# Roadside Memorials



## Deleted member 2636 (Dec 22, 2008)

Roadside memorials, doncha just hate them? Nasty bits of tacky chav sentiment for some one who most never even knew

Well, if you must indulge in this past-time there is a company out there just for you

Roadside Memorials


----------



## robert b (Dec 22, 2008)

*memorials*

i am not to pleased in what you said about road side memorials my youngest son was killed on A 64 york road flyover in leeds in a r. t. a .he was 24 me and his freinds put flowers at the scene of his death . i cant see what is wrong with what i do. its not harming any one its our way of showing respect for my dead son and others that have had there life cut short in a tragic way . i asume its not happend to you. and i hope it dosnt it hurts .


----------



## tresrikay (Dec 22, 2008)

r a blenkinsop said:


> i am not to pleased in what you said about road side memorials my youngest son was killed on A 64 york road flyover in leeds in a r. t. a .he was 24 me and his freinds put flowers at the scene of his death . i cant see what is wrong with what i do. its not harming any one its our way of showing respect for my dead son and others that have had there life cut short in a tragic way . i asume its not happend to you. and i hope it dosnt it hurts .



You have my deepest sympathy, My son is 24 and I can't bear to think how I would feel if in your shoes at such a tragic time......... and what is chav about it anyway...... are we going to say next that cenotaphs are militaristic ornamentation?


----------



## dethleff (Dec 22, 2008)

baloothebear said:


> Roadside memorials, doncha just hate them? Nasty bits of tacky chav sentiment for some one who most never even knew
> 
> Well, if you must indulge in this past-time there is a company out there just for you
> 
> Roadside Memorials



May I suggest you change your username to BaloothePRAT


----------



## Belgian (Dec 22, 2008)

r a blenkinsop said:


> i am not to pleased in what you said about road side memorials my youngest son was killed on A 64 york road flyover in leeds in a r. t. a .he was 24 me and his freinds put flowers at the scene of his death . i cant see what is wrong with what i do. its not harming any one its our way of showing respect for my dead son and others that have had there life cut short in a tragic way . i asume its not happend to you. and i hope it dosnt it hurts .

################

Required actions –
[A] List every username that appears as a post heading in the roadside memorials thread.
[B] In the roadside memorials thread, where was robert b's youngest son killed?
[C] Pick up the roadside memorials thread at the point where it stops.

################

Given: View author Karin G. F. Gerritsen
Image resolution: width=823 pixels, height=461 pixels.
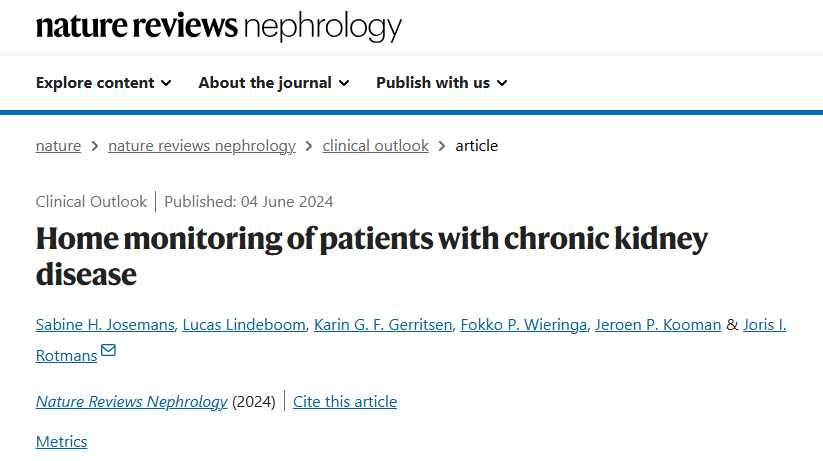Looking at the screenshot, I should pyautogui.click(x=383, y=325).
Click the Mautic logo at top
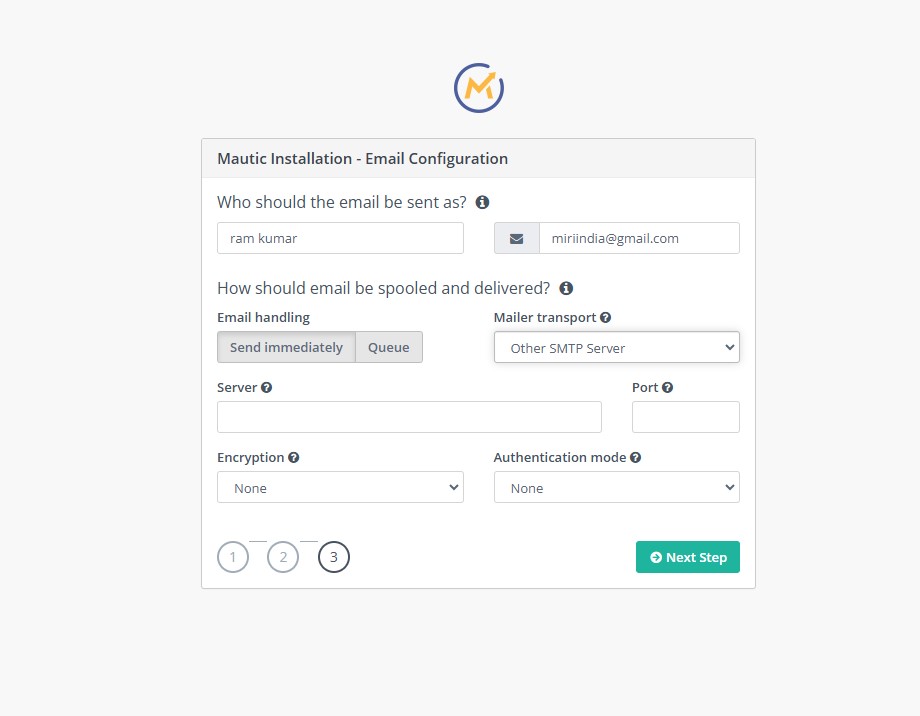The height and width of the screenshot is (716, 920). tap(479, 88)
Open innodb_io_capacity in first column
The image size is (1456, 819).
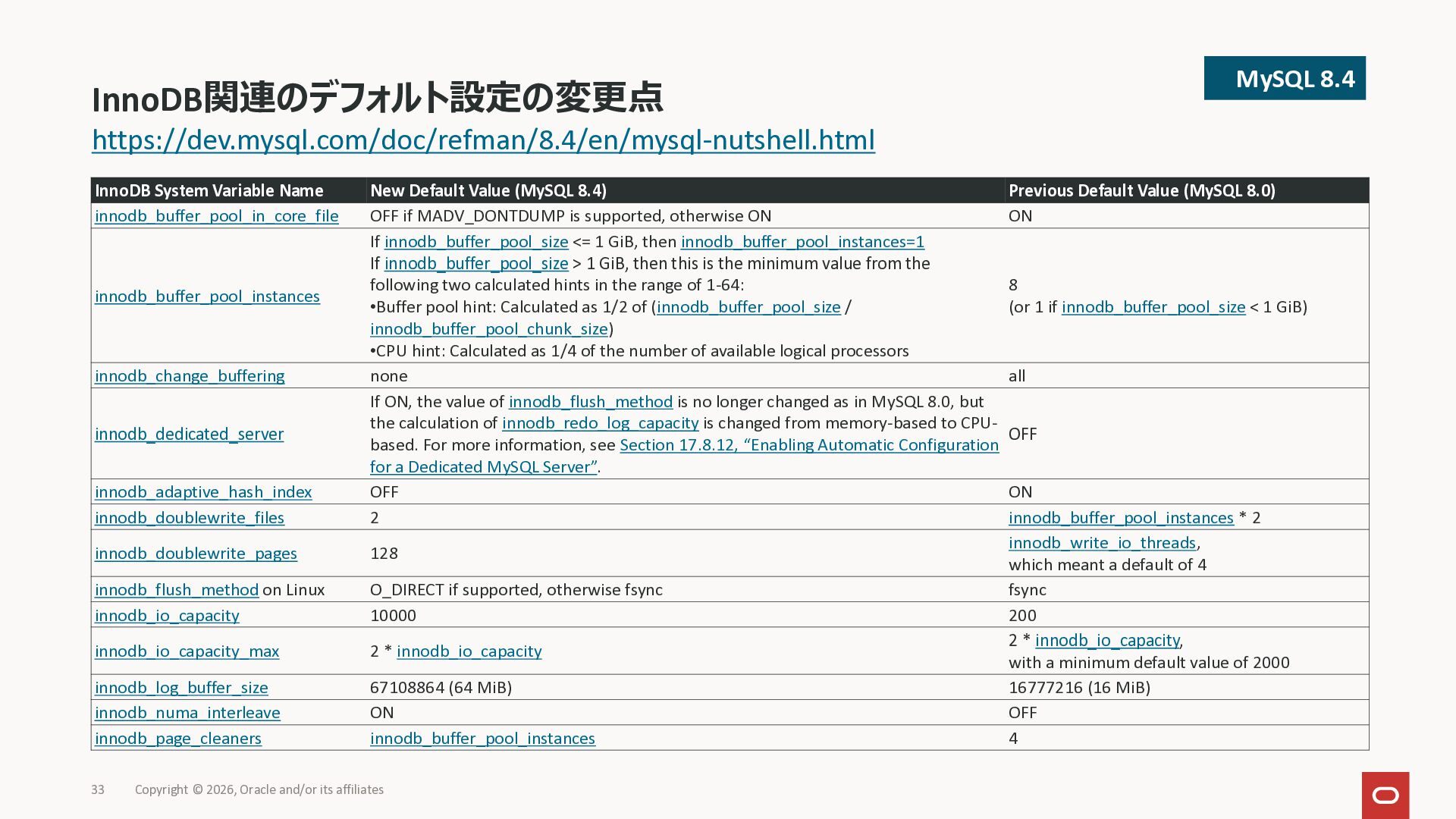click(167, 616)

################

Solved problems –
[A] Deleted member 2636, robert b, tresrikay, dethleff, Belgian

[B] On the A 64 York Road flyover in Leeds.

[C]
My deepest sympathy Blenkinsop. When something tragic as this happens, it is only human and respectfull to keep the memory alive. 
However I can understand  Baloo, for no one knows what tragedy is lying behind it.  This roadside memorials could only be a token of respect and a warning to all to be carefull. And I think they go deeper than an advertisement of washing powder or whatever. And in most of the cases it are the autorities to blame for not making the place safer for everyone.


----------



## robert b (Dec 22, 2008)

*memorials*

thanks tresrikey. burying my son was the hardest thing ive ever had to do and these goody good people who put crap like that on sites have no respect for the dead.  as i said i hope it never happens to them . they disgust me


----------



## Deleted member 207 (Dec 22, 2008)

I'm always saddened when I pass the memorials and there are far too many of them (not in the wrong way), just such a waste of so many lives and the grief that families and friends suffer.

My only wish is that people dont create memorials outside someone's house. Not far from us is a memorial on the grass strip in front of a house where two people were killed when they hit a tree at very high speed. The home owners were first on the scene and had to deal with an horrific accident, for them the trauma of the accident (2 or 3 years ago) was very real and remains with them. They coped with things on the night, but now it is just a continuing nightmare for them. They have to relive that night every time they leave or arrive at their home. 

They have asked the family/friends to stop, and explained why, but as yet there has been no response. 

The families have the memories of the kids alive and well, the home owners have only memories of shattered and dismembered bodies.

As in all things with human feelings there is always two sides.

My apologies if anyone takes offence, but I'm just trying to put another viewpoint, personally I just wish that there was never the need to place memorials at all.


----------



## TWS (Dec 22, 2008)

Im so sorry to read about your son Blenkinsop, I lost my dad to a hit and run, Im sure the chap who posted the thread feels abit stupid now, and wouldnt of thought of the upset he may have caused, I always think of the loss when I pass flowers at the road side.

Regards Tom


----------



## Deleted member 4850 (Dec 22, 2008)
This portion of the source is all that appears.